UN Treaty Bodies
The UN Treaty Bodies are the institutions set up pursuant to the International Bill of Rights and the other “core” international human rights treaties to monitor states’ compliance with their human rights obligations. Their number has increased over time, from two in the 1970s to ten today. Their importance also increased in the 1990s as the end of the Cold War enabled treaty bodies to adopt more effective working methods for evaluating and declaring human rights violations. The multiplicity of treaty bodies, however, has now raised coordination issues coordination and questions about limited resources during a period of financial austerity.
The treaty bodies are composed of independent human rights experts from various countries of the world. After two decades of teaching and scholarship on international human rights issues, Professor Gerald Neuman, Director of the Human Rights Program, was elected in 2011 as a member of the Human Rights Committee, the body that monitors compliance with the International Covenant on Civil and Political Rights (ICCPR). The ICCPR guarantees a range of human rights such as the right to life, freedom from torture, freedom from arbitrary detention, fair trial, privacy, freedom of religion, freedom of expression, rights to political participation, and equality.

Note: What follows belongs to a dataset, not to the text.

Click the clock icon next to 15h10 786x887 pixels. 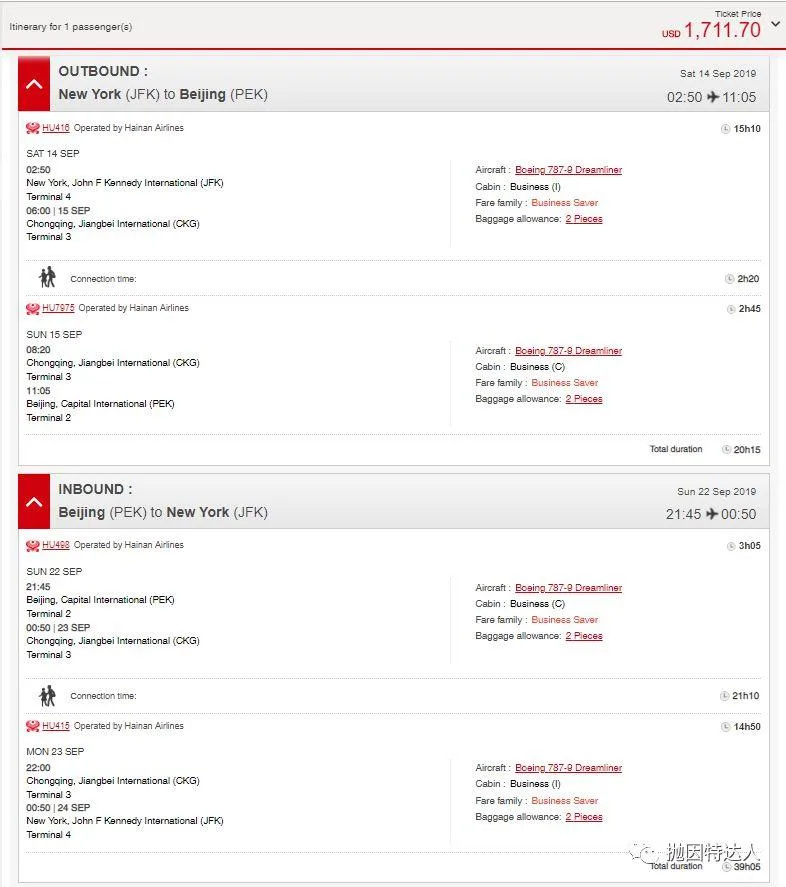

A treaty body’s activities may include examining states on their human rights records on the basis of a periodic report, resolving individual complaints brought by victims of human rights violations, and issuing general comments that expound the meaning of the particular human rights treaty. In his role as Committee member, Neuman joined the three sessions in Geneva each year, and made contributions such as the writing of opinions, including concurring or dissenting ones. HLS students aided him in this work as research assistants. Neuman also served as Rapporteur for the Committee on its General Comment No. 35 on Article 9 of the Covenant, which protects liberty and security of person. His tenure on the Committee ended in 2014.
At the Law School, Neuman continues to explore the content of particular human rights, including rights related to nationality and migration, and the interaction among national, regional, and global systems for the protection of human rights. Work as a treaty body member has further focused his research interest on the relationships of treaty bodies with each other and with the wider UN system, and on their procedural methods and their remedial strategies. Neuman teaches a seminar at HLS on human rights issues arising in the treaty body system.